Even if this year the prospect of greater political polarization is inspiring more people with disabilities to vote for Clinton, many will still face challenges getting to the polls—thanks to everything from inaccessible election sites and transportation to the polls to the effects of strict voter ID laws that could have a disproportionate effect on voters with disabilities. And the political party that seems to be pulling ahead on disability rights is still far from inclusive. After all, fewer than 10 percent of Democratic delegates at this year’s convention have a disability. That’s why this year’s prominence at the DNC isn’t just a victory for disability issues, it’s also a call to do better in the future—one that both political parties would do well to heed.

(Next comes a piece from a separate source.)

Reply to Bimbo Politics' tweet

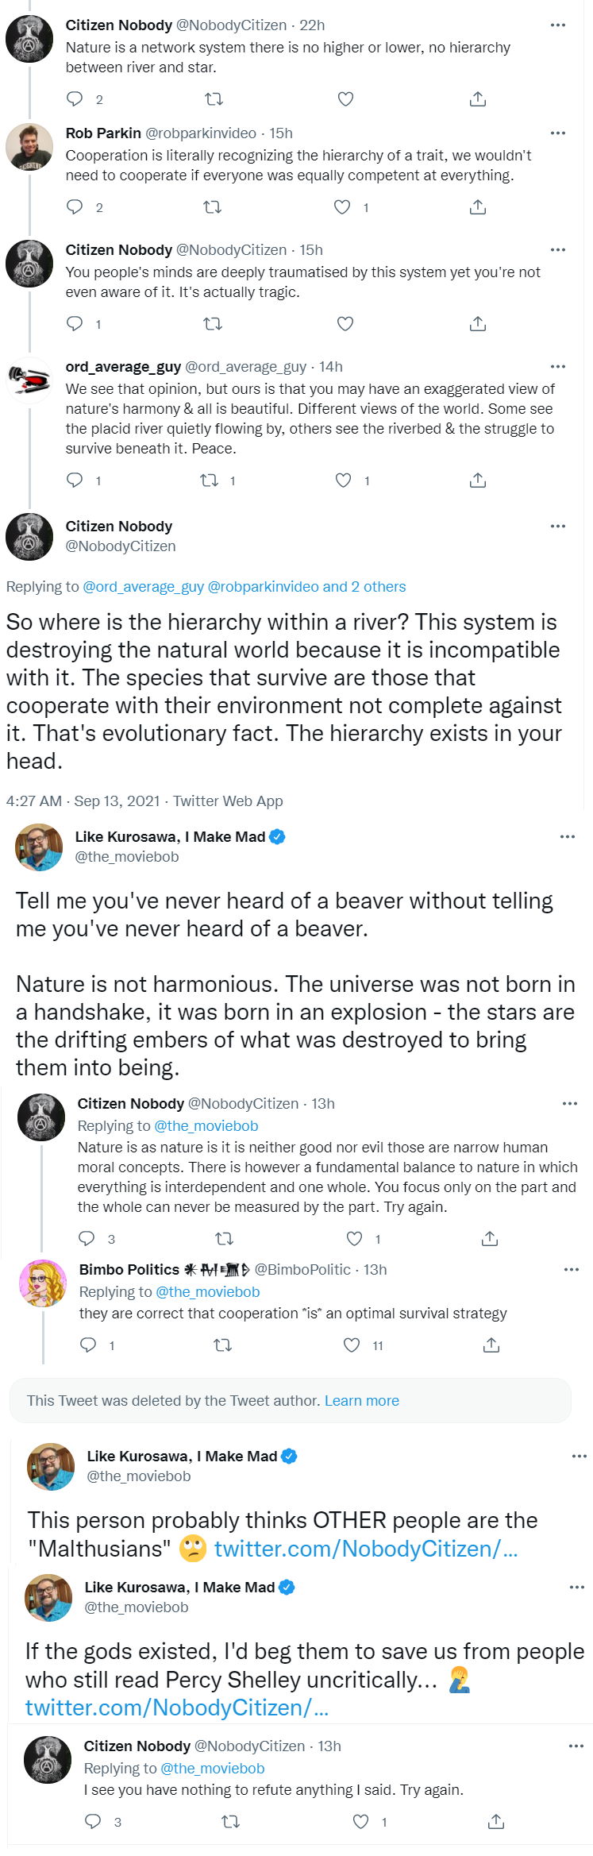[88, 1345]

This is no small matter; the United States is infamous for its historically low voter turnout. These new campaigns aim to mobilize the votes of the one in five American adults who have a disability, along with their allies. As African American legal scholar Rabia Belt recently wrote:

People with disabilities are the ticking time bomb of the electorate. An estimated 30 to 35 percent of all voters in the next twenty-five years will need some form of accommodation. Despite the significant and growing population of voters with disabilities, they do not vote in proportion to their numbers. . . . Voters with disabilities [are] “the canaries in the coal mine” . . . people who are an advanced warning of the structural difficulties in voting not just for themselves, but for the system as a whole.

Add to the disabled voters their tens of millions of supporters, caregivers, and family members, and you may have a population large enough to sway any election. Hillary Clinton clearly understands this. On September 21, 2016, she delivered a major campaign speech in Orlando, Florida stressing the need “to build an inclusive economy that welcomes people with disabilities.” A few days later, a determined group of activists amplified this message for Washington lawmakers with a three-day Feel the Power March, rolling from Baltimore to the Capitol, which called attention to the voting power of people with disabilities.

All these efforts to “crip the vote” signal the maturation of a social movement flexing its political muscle. In pushing against the neoliberal erasure of recognition and the erosion of public services, these efforts underscore the words of autism self-advocate Ari Ne’eman: “The disability civil rights movement is by no means over, and the status quo today is just as much in need of change as it was in decades past.”